Shankland found this particularly relevant to her district, centered in Steven’s Point. She mentioned that she seeks to connect the benefits of UW-Madison research to people’s everyday, personal lives.
“It’s about serving the whole state.…” Shankland said. “When I have farmers, county board supervisors, health departments and dairy business folks in my office, I want to talk about the [CALS] research that’s happening at UW-Madison.”
Shankland said she hopes that by directly connecting higher education’s benefits to people’s lives, they will be more interested in prioritizing public education funding. This, Shankland said, would be represented by future elected officials.
Nick Hillman, a UW-Madison educational leadership and policy analysis associate professor, elaborated on the problem by comparing short-term and long-term benefits to the public. Hillman said funding public education is a long-term benefit, as it is imperative for the future of the state.
“I think that a value proposition for universities is that we are training the medical professionals that can meet a family’s immediate needs, but at the same time are training people to be proactive and competitive so that we can maybe solve some of the really tough problems we are facing today,” Hillman said.
This budget, however, also carries a two percent wage increase for faculty members in the UW System. While this pay raise may help increase the retention of talented student and faculty in Wisconsin, it is also important to consider the salary for faculty based on other jobs as well.
“The two percent across the board may be great, but pay is something that is a free market, and we have to compete in the marketplace at reasonable salary levels,” Murphy said.
Overall, the experts, as well as university faculty, were enthusiastic about the proposed budget and the importance it may have in the advancement of the UW System.
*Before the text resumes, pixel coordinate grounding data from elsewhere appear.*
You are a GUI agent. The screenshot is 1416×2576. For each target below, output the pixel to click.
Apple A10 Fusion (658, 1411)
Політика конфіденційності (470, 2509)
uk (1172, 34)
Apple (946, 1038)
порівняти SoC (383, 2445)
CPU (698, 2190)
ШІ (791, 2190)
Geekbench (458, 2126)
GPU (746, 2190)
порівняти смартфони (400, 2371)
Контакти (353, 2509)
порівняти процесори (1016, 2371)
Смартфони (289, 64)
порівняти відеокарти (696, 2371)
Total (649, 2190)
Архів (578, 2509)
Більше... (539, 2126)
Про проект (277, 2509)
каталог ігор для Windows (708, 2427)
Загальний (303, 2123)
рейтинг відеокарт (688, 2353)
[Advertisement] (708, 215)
The process to approve the state budget is still ongoing. According to the Department of Administration, the budget’s tentative completion date is July 1. To do so, however, the split government will need to come to an agreement on funding for education, amongst many other important initiatives throughout the state.
“It’s our small businesses,” Shankland said. “It’s the integrity of our community, and why many of us chose to live there in the first place. I hope we can have the conversation to find common ground.”